───── Supplied data
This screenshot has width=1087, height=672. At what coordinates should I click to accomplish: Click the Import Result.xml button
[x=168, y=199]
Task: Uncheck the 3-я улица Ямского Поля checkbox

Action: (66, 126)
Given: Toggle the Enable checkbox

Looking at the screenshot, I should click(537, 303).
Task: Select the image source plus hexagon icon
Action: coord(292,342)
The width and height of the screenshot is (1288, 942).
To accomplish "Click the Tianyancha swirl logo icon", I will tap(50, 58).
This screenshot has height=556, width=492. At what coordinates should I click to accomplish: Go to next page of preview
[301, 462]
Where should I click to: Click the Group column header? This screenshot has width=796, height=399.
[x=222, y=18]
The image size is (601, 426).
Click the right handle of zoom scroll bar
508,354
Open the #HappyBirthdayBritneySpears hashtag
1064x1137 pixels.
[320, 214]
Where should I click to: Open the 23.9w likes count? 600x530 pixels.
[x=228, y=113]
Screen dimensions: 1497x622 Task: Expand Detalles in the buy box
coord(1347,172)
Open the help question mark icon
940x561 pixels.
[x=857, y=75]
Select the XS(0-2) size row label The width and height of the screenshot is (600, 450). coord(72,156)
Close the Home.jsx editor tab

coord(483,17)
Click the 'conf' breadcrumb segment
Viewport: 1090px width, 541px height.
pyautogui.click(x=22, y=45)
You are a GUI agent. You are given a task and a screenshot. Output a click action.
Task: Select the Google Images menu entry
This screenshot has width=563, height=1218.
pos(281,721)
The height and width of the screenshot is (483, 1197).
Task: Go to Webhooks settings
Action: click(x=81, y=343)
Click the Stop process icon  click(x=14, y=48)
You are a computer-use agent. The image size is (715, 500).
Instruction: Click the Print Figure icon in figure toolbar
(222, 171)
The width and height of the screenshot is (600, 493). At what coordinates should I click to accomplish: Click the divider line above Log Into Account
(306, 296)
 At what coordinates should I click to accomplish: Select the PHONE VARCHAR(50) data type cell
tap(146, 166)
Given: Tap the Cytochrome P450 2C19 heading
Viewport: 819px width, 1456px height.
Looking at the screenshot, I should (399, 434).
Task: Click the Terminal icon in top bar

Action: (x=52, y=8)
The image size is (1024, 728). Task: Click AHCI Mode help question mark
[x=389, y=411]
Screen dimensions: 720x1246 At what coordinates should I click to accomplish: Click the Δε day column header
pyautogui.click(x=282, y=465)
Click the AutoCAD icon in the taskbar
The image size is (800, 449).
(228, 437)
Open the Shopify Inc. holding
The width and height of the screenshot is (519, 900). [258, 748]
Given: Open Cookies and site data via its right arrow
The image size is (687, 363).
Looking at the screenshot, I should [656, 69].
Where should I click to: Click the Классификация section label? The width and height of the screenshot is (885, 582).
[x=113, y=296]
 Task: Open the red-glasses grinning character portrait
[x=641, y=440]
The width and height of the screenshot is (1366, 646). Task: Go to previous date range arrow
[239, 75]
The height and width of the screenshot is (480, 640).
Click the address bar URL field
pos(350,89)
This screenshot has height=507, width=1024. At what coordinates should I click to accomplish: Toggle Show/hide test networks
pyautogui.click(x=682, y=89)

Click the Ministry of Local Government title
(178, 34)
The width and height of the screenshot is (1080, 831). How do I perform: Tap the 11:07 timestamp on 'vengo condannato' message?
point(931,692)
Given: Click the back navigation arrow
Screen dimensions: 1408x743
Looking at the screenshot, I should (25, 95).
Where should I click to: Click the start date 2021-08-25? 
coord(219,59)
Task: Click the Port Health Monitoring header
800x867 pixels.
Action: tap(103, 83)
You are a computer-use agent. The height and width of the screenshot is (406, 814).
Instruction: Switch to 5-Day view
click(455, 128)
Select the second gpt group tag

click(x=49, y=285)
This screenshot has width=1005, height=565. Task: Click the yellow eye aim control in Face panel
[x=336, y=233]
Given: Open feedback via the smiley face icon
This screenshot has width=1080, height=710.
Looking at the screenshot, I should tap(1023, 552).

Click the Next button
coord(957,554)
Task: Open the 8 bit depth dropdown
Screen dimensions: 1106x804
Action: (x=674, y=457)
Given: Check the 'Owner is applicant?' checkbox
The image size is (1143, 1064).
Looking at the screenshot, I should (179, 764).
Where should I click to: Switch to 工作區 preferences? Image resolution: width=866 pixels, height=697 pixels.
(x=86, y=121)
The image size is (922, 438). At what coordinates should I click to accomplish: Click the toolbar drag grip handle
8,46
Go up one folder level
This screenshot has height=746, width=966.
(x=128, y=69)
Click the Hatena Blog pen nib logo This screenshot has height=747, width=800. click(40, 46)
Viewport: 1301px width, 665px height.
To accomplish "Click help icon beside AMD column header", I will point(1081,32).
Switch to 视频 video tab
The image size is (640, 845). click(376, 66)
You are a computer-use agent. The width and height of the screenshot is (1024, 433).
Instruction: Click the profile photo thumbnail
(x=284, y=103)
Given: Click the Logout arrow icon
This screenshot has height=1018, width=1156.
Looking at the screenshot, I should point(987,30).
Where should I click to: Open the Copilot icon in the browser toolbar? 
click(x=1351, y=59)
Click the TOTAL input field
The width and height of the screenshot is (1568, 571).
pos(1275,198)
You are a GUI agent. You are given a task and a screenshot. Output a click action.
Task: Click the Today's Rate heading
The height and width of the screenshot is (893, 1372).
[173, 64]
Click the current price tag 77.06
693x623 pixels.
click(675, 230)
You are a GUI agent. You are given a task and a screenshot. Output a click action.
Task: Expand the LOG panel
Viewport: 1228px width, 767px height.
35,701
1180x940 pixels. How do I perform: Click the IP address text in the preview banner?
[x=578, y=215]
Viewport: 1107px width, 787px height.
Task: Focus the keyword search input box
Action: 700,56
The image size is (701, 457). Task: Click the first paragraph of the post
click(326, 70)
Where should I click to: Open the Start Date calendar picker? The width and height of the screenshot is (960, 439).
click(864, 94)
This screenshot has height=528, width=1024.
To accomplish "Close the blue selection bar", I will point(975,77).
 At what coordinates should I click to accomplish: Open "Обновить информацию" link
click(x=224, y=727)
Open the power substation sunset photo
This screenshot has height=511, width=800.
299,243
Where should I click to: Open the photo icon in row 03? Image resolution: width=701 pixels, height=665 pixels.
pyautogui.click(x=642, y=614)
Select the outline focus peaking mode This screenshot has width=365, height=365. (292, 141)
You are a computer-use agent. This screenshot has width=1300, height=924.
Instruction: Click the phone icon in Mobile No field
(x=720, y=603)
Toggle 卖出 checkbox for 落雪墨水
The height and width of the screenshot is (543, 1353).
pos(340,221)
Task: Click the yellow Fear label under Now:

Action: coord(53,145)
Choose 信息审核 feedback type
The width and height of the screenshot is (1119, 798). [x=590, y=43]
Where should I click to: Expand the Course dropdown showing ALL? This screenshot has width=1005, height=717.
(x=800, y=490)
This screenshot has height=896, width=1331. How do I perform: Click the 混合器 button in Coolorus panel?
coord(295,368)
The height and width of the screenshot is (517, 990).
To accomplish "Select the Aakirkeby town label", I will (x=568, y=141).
──────────
### Directions:
Write every entry out again exactly.

### Result of the task:
This screenshot has width=1087, height=672. At what coordinates should I click to accomplish: Click the Import Result.xml button
[x=168, y=199]
Task: Uncheck the 3-я улица Ямского Поля checkbox

Action: (66, 126)
Given: Toggle the Enable checkbox

Looking at the screenshot, I should click(537, 303).
Task: Select the image source plus hexagon icon
Action: coord(292,342)
The width and height of the screenshot is (1288, 942).
To accomplish "Click the Tianyancha swirl logo icon", I will tap(50, 58).
This screenshot has height=556, width=492. At what coordinates should I click to accomplish: Go to next page of preview
[301, 462]
Where should I click to: Click the Group column header? This screenshot has width=796, height=399.
[x=222, y=18]
The image size is (601, 426).
Click the right handle of zoom scroll bar
508,354
Open the #HappyBirthdayBritneySpears hashtag
1064x1137 pixels.
[320, 214]
Where should I click to: Open the 23.9w likes count? 600x530 pixels.
[x=228, y=113]
Screen dimensions: 1497x622 Task: Expand Detalles in the buy box
coord(1347,172)
Open the help question mark icon
940x561 pixels.
[x=857, y=75]
Select the XS(0-2) size row label The width and height of the screenshot is (600, 450). coord(72,156)
Close the Home.jsx editor tab

coord(483,17)
Click the 'conf' breadcrumb segment
Viewport: 1090px width, 541px height.
pyautogui.click(x=22, y=45)
You are a GUI agent. You are given a task and a screenshot. Output a click action.
Task: Select the Google Images menu entry
This screenshot has width=563, height=1218.
pos(281,721)
The height and width of the screenshot is (483, 1197).
Task: Go to Webhooks settings
Action: click(x=81, y=343)
Click the Stop process icon  click(x=14, y=48)
You are a computer-use agent. The image size is (715, 500).
Instruction: Click the Print Figure icon in figure toolbar
(222, 171)
The width and height of the screenshot is (600, 493). At what coordinates should I click to accomplish: Click the divider line above Log Into Account
(306, 296)
 At what coordinates should I click to accomplish: Select the PHONE VARCHAR(50) data type cell
tap(146, 166)
Given: Tap the Cytochrome P450 2C19 heading
Viewport: 819px width, 1456px height.
Looking at the screenshot, I should (399, 434).
Task: Click the Terminal icon in top bar

Action: (x=52, y=8)
The image size is (1024, 728). Task: Click AHCI Mode help question mark
[x=389, y=411]
Screen dimensions: 720x1246 At what coordinates should I click to accomplish: Click the Δε day column header
pyautogui.click(x=282, y=465)
Click the AutoCAD icon in the taskbar
The image size is (800, 449).
(228, 437)
Open the Shopify Inc. holding
The width and height of the screenshot is (519, 900). [258, 748]
Given: Open Cookies and site data via its right arrow
The image size is (687, 363).
Looking at the screenshot, I should [656, 69].
Where should I click to: Click the Классификация section label? The width and height of the screenshot is (885, 582).
[x=113, y=296]
 Task: Open the red-glasses grinning character portrait
[x=641, y=440]
The width and height of the screenshot is (1366, 646). Task: Go to previous date range arrow
[239, 75]
The height and width of the screenshot is (480, 640).
Click the address bar URL field
pos(350,89)
This screenshot has height=507, width=1024. At what coordinates should I click to accomplish: Toggle Show/hide test networks
pyautogui.click(x=682, y=89)

Click the Ministry of Local Government title
(178, 34)
The width and height of the screenshot is (1080, 831). How do I perform: Tap the 11:07 timestamp on 'vengo condannato' message?
point(931,692)
Given: Click the back navigation arrow
Screen dimensions: 1408x743
Looking at the screenshot, I should (25, 95).
Where should I click to: Click the start date 2021-08-25? 
coord(219,59)
Task: Click the Port Health Monitoring header
800x867 pixels.
Action: tap(103, 83)
You are a computer-use agent. The height and width of the screenshot is (406, 814).
Instruction: Switch to 5-Day view
click(455, 128)
Select the second gpt group tag

click(x=49, y=285)
This screenshot has width=1005, height=565. Task: Click the yellow eye aim control in Face panel
[x=336, y=233]
Given: Open feedback via the smiley face icon
This screenshot has width=1080, height=710.
Looking at the screenshot, I should tap(1023, 552).

Click the Next button
coord(957,554)
Task: Open the 8 bit depth dropdown
Screen dimensions: 1106x804
Action: (x=674, y=457)
Given: Check the 'Owner is applicant?' checkbox
The image size is (1143, 1064).
Looking at the screenshot, I should (179, 764).
Where should I click to: Switch to 工作區 preferences? Image resolution: width=866 pixels, height=697 pixels.
(x=86, y=121)
The image size is (922, 438). At what coordinates should I click to accomplish: Click the toolbar drag grip handle
8,46
Go up one folder level
This screenshot has height=746, width=966.
(x=128, y=69)
Click the Hatena Blog pen nib logo This screenshot has height=747, width=800. click(40, 46)
Viewport: 1301px width, 665px height.
To accomplish "Click help icon beside AMD column header", I will point(1081,32).
Switch to 视频 video tab
The image size is (640, 845). click(376, 66)
You are a computer-use agent. The width and height of the screenshot is (1024, 433).
Instruction: Click the profile photo thumbnail
(x=284, y=103)
Given: Click the Logout arrow icon
This screenshot has height=1018, width=1156.
Looking at the screenshot, I should point(987,30).
Where should I click to: Open the Copilot icon in the browser toolbar? 
click(x=1351, y=59)
Click the TOTAL input field
The width and height of the screenshot is (1568, 571).
pos(1275,198)
You are a GUI agent. You are given a task and a screenshot. Output a click action.
Task: Click the Today's Rate heading
The height and width of the screenshot is (893, 1372).
[173, 64]
Click the current price tag 77.06
693x623 pixels.
click(675, 230)
You are a GUI agent. You are given a task and a screenshot. Output a click action.
Task: Expand the LOG panel
Viewport: 1228px width, 767px height.
35,701
1180x940 pixels. How do I perform: Click the IP address text in the preview banner?
[x=578, y=215]
Viewport: 1107px width, 787px height.
Task: Focus the keyword search input box
Action: 700,56
The image size is (701, 457). Task: Click the first paragraph of the post
click(326, 70)
Where should I click to: Open the Start Date calendar picker? The width and height of the screenshot is (960, 439).
click(864, 94)
This screenshot has height=528, width=1024.
To accomplish "Close the blue selection bar", I will point(975,77).
 At what coordinates should I click to accomplish: Open "Обновить информацию" link
click(x=224, y=727)
Open the power substation sunset photo
This screenshot has height=511, width=800.
299,243
Where should I click to: Open the photo icon in row 03? Image resolution: width=701 pixels, height=665 pixels.
pyautogui.click(x=642, y=614)
Select the outline focus peaking mode This screenshot has width=365, height=365. (292, 141)
You are a computer-use agent. This screenshot has width=1300, height=924.
Instruction: Click the phone icon in Mobile No field
(x=720, y=603)
Toggle 卖出 checkbox for 落雪墨水
The height and width of the screenshot is (543, 1353).
pos(340,221)
Task: Click the yellow Fear label under Now:

Action: coord(53,145)
Choose 信息审核 feedback type
The width and height of the screenshot is (1119, 798). [x=590, y=43]
Where should I click to: Expand the Course dropdown showing ALL? This screenshot has width=1005, height=717.
(x=800, y=490)
This screenshot has height=896, width=1331. How do I perform: Click the 混合器 button in Coolorus panel?
coord(295,368)
The height and width of the screenshot is (517, 990).
To accomplish "Select the Aakirkeby town label", I will (x=568, y=141).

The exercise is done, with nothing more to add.